### [Assignment]
Each record below should be given again exactly as it reads.
^^^^^^^^
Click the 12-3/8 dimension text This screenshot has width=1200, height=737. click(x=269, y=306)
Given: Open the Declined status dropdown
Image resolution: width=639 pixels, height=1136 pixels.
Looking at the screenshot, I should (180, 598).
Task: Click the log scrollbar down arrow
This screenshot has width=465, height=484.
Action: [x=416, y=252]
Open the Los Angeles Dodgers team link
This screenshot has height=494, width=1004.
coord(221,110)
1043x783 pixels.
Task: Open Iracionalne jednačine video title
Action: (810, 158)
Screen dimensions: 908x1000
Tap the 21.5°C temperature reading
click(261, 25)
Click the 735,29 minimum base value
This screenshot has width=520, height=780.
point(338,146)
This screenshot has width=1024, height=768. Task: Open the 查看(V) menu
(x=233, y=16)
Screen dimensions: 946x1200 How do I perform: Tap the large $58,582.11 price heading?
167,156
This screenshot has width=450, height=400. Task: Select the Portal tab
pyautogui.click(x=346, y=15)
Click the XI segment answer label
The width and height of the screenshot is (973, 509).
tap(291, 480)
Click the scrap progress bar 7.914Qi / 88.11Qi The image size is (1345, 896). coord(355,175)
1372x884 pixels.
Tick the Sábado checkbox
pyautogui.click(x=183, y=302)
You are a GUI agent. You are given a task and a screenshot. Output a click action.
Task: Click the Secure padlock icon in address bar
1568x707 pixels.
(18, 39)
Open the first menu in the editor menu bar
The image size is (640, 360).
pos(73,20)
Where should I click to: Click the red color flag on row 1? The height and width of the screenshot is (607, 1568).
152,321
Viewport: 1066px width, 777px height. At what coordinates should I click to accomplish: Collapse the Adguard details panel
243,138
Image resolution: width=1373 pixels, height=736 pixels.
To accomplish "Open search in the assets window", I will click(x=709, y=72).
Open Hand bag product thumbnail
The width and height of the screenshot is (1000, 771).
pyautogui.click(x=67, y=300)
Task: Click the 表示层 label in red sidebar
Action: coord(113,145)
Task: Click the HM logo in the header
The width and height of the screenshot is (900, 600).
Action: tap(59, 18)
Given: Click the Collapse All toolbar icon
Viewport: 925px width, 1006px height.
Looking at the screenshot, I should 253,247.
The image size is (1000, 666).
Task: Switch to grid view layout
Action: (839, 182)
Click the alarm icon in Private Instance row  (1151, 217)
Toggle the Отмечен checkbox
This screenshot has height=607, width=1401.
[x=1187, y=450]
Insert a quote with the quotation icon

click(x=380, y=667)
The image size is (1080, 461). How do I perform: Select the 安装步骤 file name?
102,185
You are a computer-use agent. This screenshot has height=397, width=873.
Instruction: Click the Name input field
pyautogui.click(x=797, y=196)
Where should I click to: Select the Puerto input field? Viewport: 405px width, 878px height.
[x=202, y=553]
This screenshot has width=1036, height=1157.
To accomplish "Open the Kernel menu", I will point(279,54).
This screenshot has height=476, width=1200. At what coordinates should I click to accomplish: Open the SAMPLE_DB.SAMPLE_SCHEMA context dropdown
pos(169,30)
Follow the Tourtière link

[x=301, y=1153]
^^^^^^^^
### [Exercise response]
Click the 12-3/8 dimension text This screenshot has width=1200, height=737. click(x=269, y=306)
Given: Open the Declined status dropdown
Image resolution: width=639 pixels, height=1136 pixels.
Looking at the screenshot, I should (180, 598).
Task: Click the log scrollbar down arrow
This screenshot has width=465, height=484.
Action: [x=416, y=252]
Open the Los Angeles Dodgers team link
This screenshot has height=494, width=1004.
coord(221,110)
1043x783 pixels.
Task: Open Iracionalne jednačine video title
Action: (810, 158)
Screen dimensions: 908x1000
Tap the 21.5°C temperature reading
click(261, 25)
Click the 735,29 minimum base value
This screenshot has width=520, height=780.
point(338,146)
This screenshot has width=1024, height=768. Task: Open the 查看(V) menu
(x=233, y=16)
Screen dimensions: 946x1200 How do I perform: Tap the large $58,582.11 price heading?
167,156
This screenshot has width=450, height=400. Task: Select the Portal tab
pyautogui.click(x=346, y=15)
Click the XI segment answer label
The width and height of the screenshot is (973, 509).
tap(291, 480)
Click the scrap progress bar 7.914Qi / 88.11Qi The image size is (1345, 896). coord(355,175)
1372x884 pixels.
Tick the Sábado checkbox
pyautogui.click(x=183, y=302)
You are a GUI agent. You are given a task and a screenshot. Output a click action.
Task: Click the Secure padlock icon in address bar
1568x707 pixels.
(18, 39)
Open the first menu in the editor menu bar
The image size is (640, 360).
pos(73,20)
Where should I click to: Click the red color flag on row 1? The height and width of the screenshot is (607, 1568).
152,321
Viewport: 1066px width, 777px height. At what coordinates should I click to accomplish: Collapse the Adguard details panel
243,138
Image resolution: width=1373 pixels, height=736 pixels.
To accomplish "Open search in the assets window", I will click(x=709, y=72).
Open Hand bag product thumbnail
The width and height of the screenshot is (1000, 771).
pyautogui.click(x=67, y=300)
Task: Click the 表示层 label in red sidebar
Action: coord(113,145)
Task: Click the HM logo in the header
The width and height of the screenshot is (900, 600).
Action: tap(59, 18)
Given: Click the Collapse All toolbar icon
Viewport: 925px width, 1006px height.
Looking at the screenshot, I should 253,247.
The image size is (1000, 666).
Task: Switch to grid view layout
Action: (839, 182)
Click the alarm icon in Private Instance row  (1151, 217)
Toggle the Отмечен checkbox
This screenshot has height=607, width=1401.
[x=1187, y=450]
Insert a quote with the quotation icon

click(x=380, y=667)
The image size is (1080, 461). How do I perform: Select the 安装步骤 file name?
102,185
You are a computer-use agent. This screenshot has height=397, width=873.
Instruction: Click the Name input field
pyautogui.click(x=797, y=196)
Where should I click to: Select the Puerto input field? Viewport: 405px width, 878px height.
[x=202, y=553]
This screenshot has width=1036, height=1157.
To accomplish "Open the Kernel menu", I will point(279,54).
This screenshot has height=476, width=1200. At what coordinates should I click to accomplish: Open the SAMPLE_DB.SAMPLE_SCHEMA context dropdown
pos(169,30)
Follow the Tourtière link

[x=301, y=1153]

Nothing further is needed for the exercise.